I’m steadily adding the daily walk back into my routine. The knee feels good.

I’ve also decided to increase the exercise bands from 2 days a week to 3. I’m very happy with my progress, but there is a part of me that worries that I’m not doing enough toning.

I am getting closer to that size 20. This weekend I picked up a few new workout outfits. Normally I reserve shopping like this for hitting milestones. But my current crop of gear has lots of holes and tears. Size 20 fit perfectly. Of course, that’s not too difficult when you’re talking about stretchy pants.

I needed to try on a pair of size 20 non-stretchy pants – also for fun.  Close, but no cigar. The pants fit a bit too tight, but I’ll be back in another 10 lbs.

Fighting The Belly Fat: 30-Day Sit Up Challenge

The 30-Day Situp Challenge: Because losing 113 lbs. to get to my goal weight isn't enough of a challenge!

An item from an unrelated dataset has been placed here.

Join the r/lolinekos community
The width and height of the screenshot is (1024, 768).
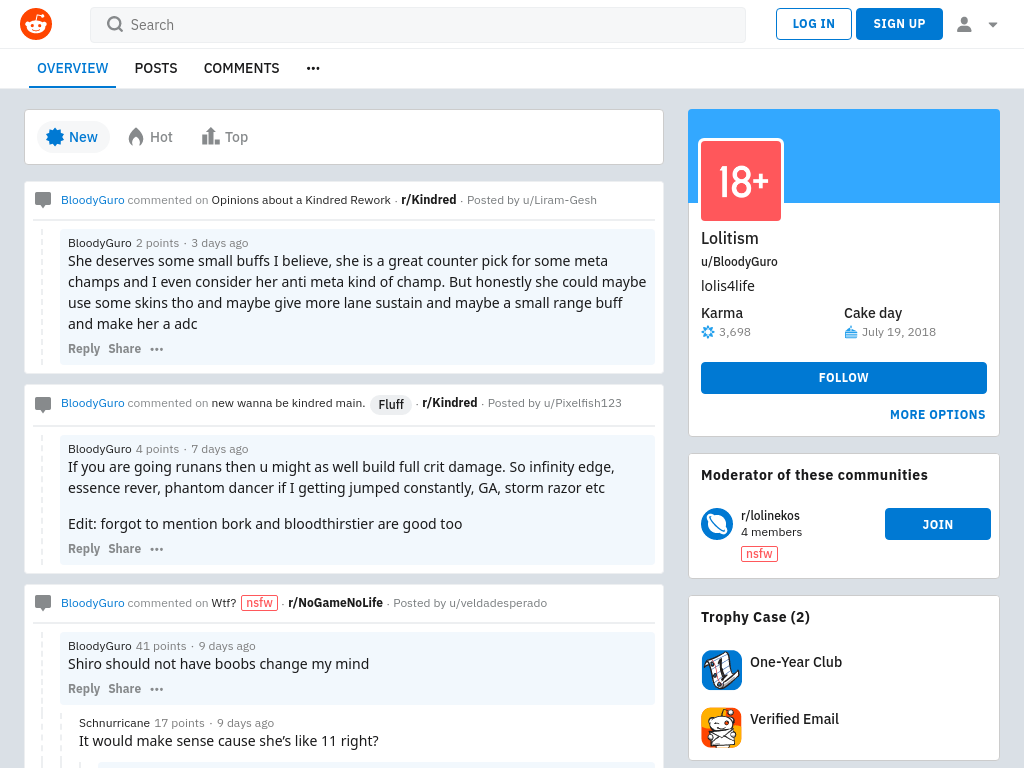click(937, 524)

The 30-Day Situp Challenge: Because losing 113 lbs. to get to my goal weight isn’t enough of a challenge!

I’ve decided to do fitness challenges each month. I’m not able to target specific areas of my body for weight loss, but I can pick areas to tone.

Also, I worry about sagging skin. I’m in my 40s, so I know as I get older, my skin loses its elasticity.  Slow weight loss and toning my muscles can help with my skin snapping back.

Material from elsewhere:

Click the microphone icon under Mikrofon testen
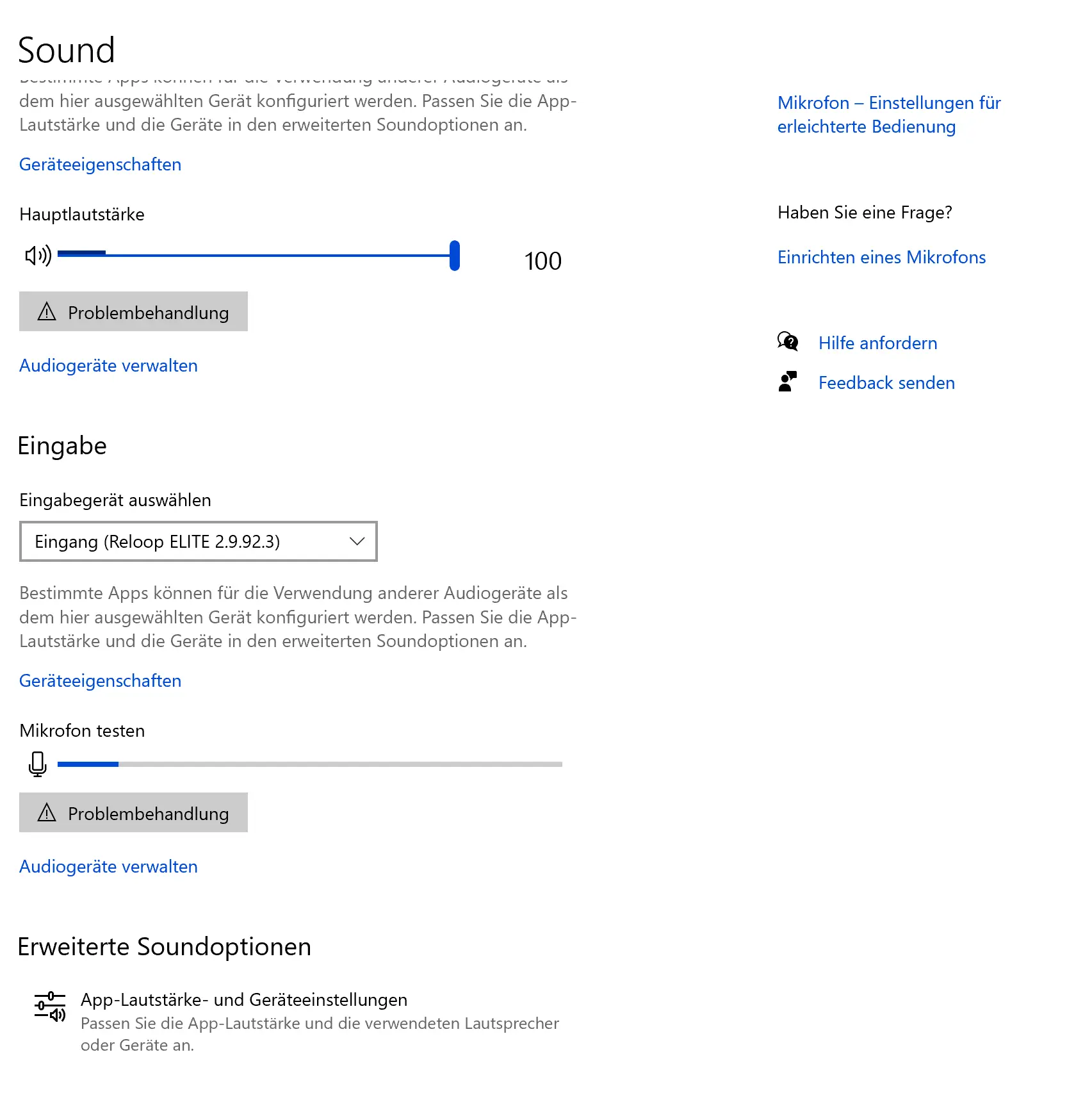This screenshot has height=1100, width=1092. [38, 764]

So this month, it’s the 30-Day Sit Up Challenge. It’s the area of my body where have the most jiggling and the source of major health issues – my big, fat belly!

I know that belly fat brings with it serious health risks – diabetes, heart disease, high blood pressure and stroke. Belly fat doesn’t just jiggle around. It churns out hormones and inflammatory junk. Abdominal fat breaks down easily into fatty acids, flowing into the liver and muscles. When they go to the liver, they trigger a chain reaction – increasing bad cholesterol and insulin resistance. When your hit insulin resistance, you gain even more weight. Blood sugars go out of whack. Fats and clots get into the bloodstream.

It’s not a pretty picture!

The nice thing about the 30-Day Sit Up Challenge, it’s just one exercise. The bad thing about the 30-Day Sit Up Challenge, I have to do sit ups.

Right now I can do 20 sit ups. That increases to 35 by the end of the week.  At the end of the month, 140 sit ups.

The belly fat battle is one I intend to win!